Another enjoyable evening at the Tivoli Theatre in Wimborne – this time for the Banff Film Festival Blue Programme and again introduced by Rosie (not me, a smartly dressed lady!). The films were on various subjects, varying in length from a few minutes to over half an hour.
My personal favourite was ‘Dug Out‘ – FILMMAKER: Benjamin Sadd, DURATION: 42 minutes
Mankind has been using dugout canoes for over 8,000 years. But this doesn’t mean that building one from scratch is easy, as film-maker Benjamin Sadd and artist James Trundle, both from the south of England, discover on a journey to the Ecuadorian Amazon, where they live with an indigenous community, learn how to build a canoe and then take it on a journey down the river. What could go wrong? ( Co-incidentally one of the guys lives locally and his mum and dad were in the audience)
The other films were:
2.5 Million – FILMMAKER: Tyler Wilkinson-Ray, DURATION: 22 minutes
American skier Aaron Rice sets out to ski 2.5 million human-powered vertical feet in the backcountry in a calendar year. If he succeeds, it will be a new world-record for this self-confessed ski bum.

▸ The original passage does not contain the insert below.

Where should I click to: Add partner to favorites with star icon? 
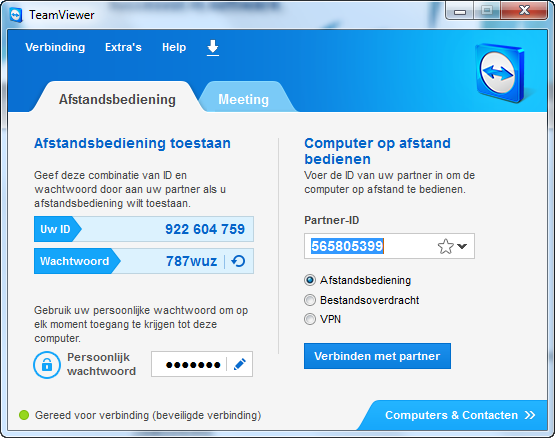tap(445, 246)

Ace – FILMMAKER: Brendan Leonard, DURATION: 9 minutes
For his 60th birthday, adventure photographer Ace Kvale and his dog, Genghis Khan, set out on a 60-day trek in Utah’s canyon country. This film celebrates the special bond between the pair, and shows the beauty of canine friendships (With dogs in the family, I can relate to that!)
Johanna – FILMMAKER: Ian Derry, DURATION: 4 minutes
Finnish freediver Johanna Nordblad holds the world record for a 50-metre dive under ice, but she only discovered the sport during recovery from a biking accident. For Johanna, diving under the ice provides a surreal, calming environment – although it can be unsettling to watch. “What she does is so close to the edge, but she does it in such a comfortable way,” says the filmmaker Ian Derry.

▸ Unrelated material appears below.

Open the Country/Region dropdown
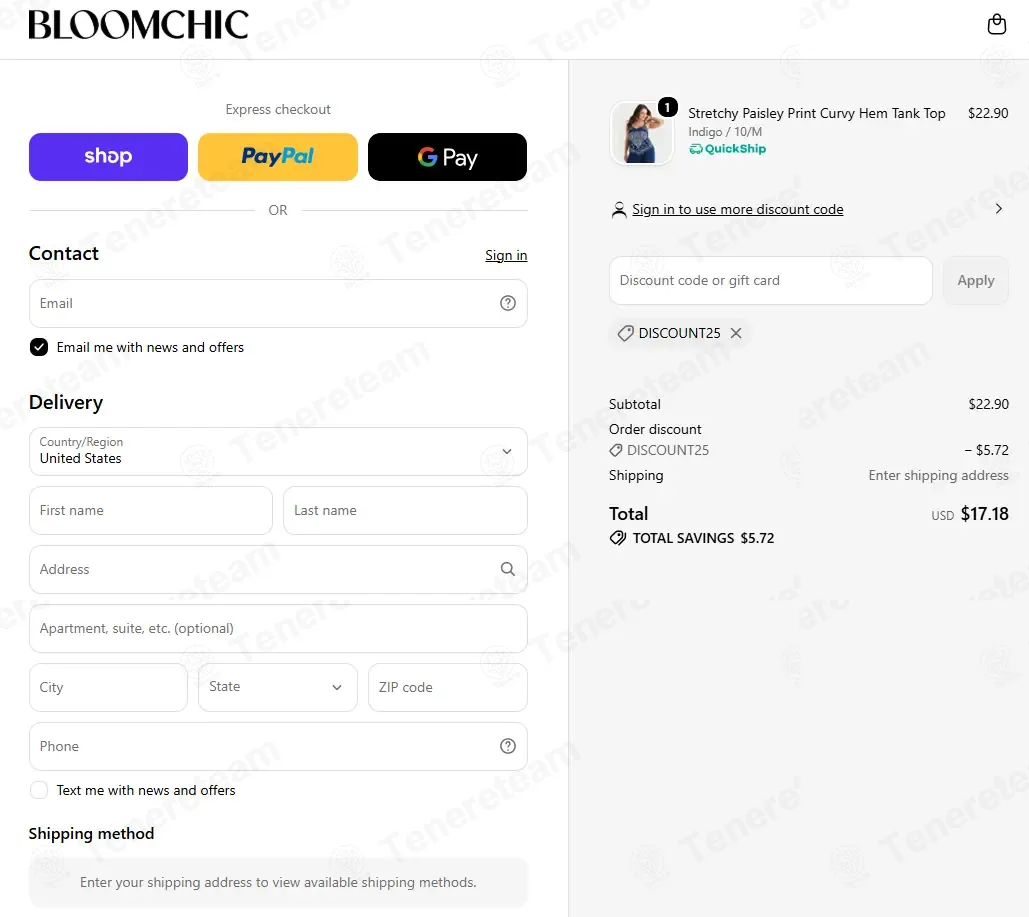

Pedal – FILMMAKER: Scott Hardesty, DURATION: 8 minutes
Coming from the Netherlands, Hera van Willick grew up on a bicycle, and cycling across continents, solo and self-supported, has become her way of life. Forty-three countries down, via deserts, mountains, rainforest and the Arctic, this is her story so far…
Safety Third – FILMMAKER: Cedar Wright & Taylor Keating, DURATION: 28 minutes
For most climbers, it’s safety first. But Brad Gobright is definitely not most climbers. Fuelled by day-old doughnuts and unhindered by a fear of falling, this young talent is pushing the limits in his backyard playground of Eldorado Canyon, Colorado. Having survived a few big scares, Brad is determined to make his boldest ascent yet – a first-ever free solo of one of Eldo’s most exposed and difficult routes. Personally I found this one the hardest to watch. His climbs were amazing but without ropes, wow! I was on the edge of my seat and rather uncomfortable it was too!

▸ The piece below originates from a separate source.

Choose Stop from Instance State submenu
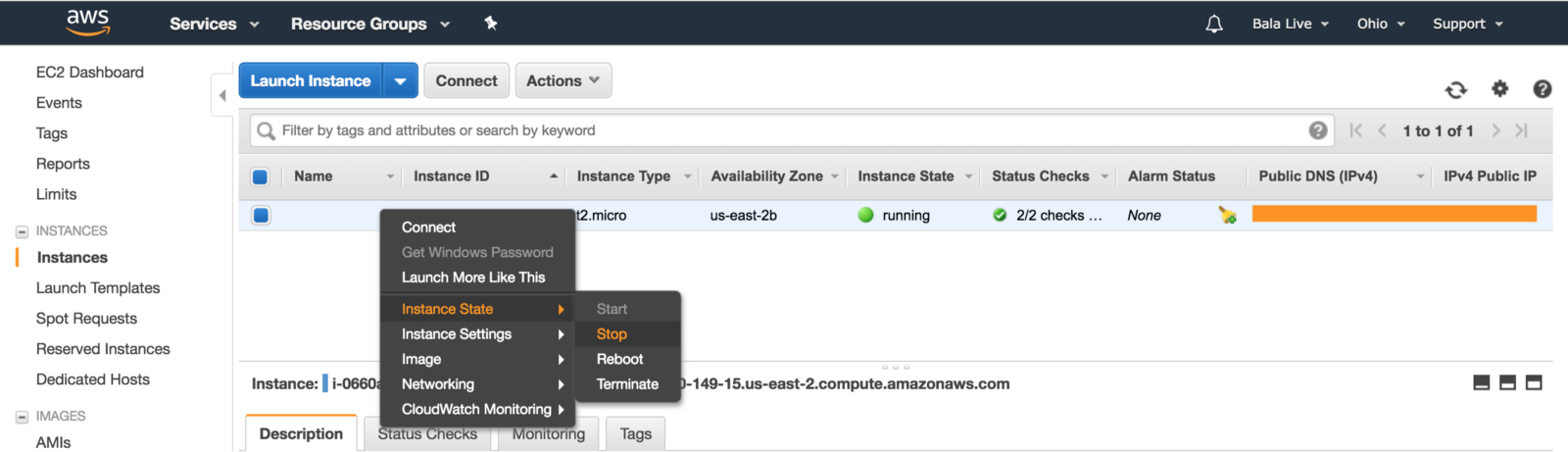click(x=612, y=334)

Surf the Line – FILMMAKERS: Hello Emotion, DURATION: 2 minutes – a rather whacky one this:
The Flying Frenchies are a group of multi-talented friends who like BASE-jumping and mountaineering, but who are also clowns, acrobats and musicians. Their latest film sees them playing in the Vercors mountain range, where they slice through the air on a 600m-high highline, reaching speeds of up to 75kph zipline-style, before using their BASE-jumping skills to dismount.
Where the Wild Things Play – FILMMAKERS: Krystle Wright, DURATION: 4 minutes
There’s ongoing discussion about why there aren’t more females in adventure films. Featuring four minutes of gnarly wingsuit flying, whitewater kayaking, climbing and big mountain skiing, Where the Wild Things Play suggests that perhaps women are just too busy having fun in the backcountry. An inspirational and funny response to a question we need to keep asking.
Why – FILMMAKERS: Hugo Clouzeau, DURATION: 7 minutes – Having trekked in Iceland last year for the MND Association and seen the powerful rivers and waterfalls, this seemed rather extreme too!
Iceland. A cold, rugged and forbidding landscape where powerful rivers plunge through bedrock gorges, over massive waterfalls towards the sea. A crew of French kayakers travel here to ask the question we have all asked ourselves in the outdoors at some point: “Why? Why do we do this?”.
I am soooo the opposite of these people but the films are a fascinating insight in to what drives some people, some are just plain nuts (!) and the photography and landscapes are amazing.
When the Banff Film Festival comes round next year I would highly recommend it.
Also the Ocean Film Festival will be coming to a theatre near you September/October and is well worth a look. (I will be on my USA adventure when it’s at the Tivoli)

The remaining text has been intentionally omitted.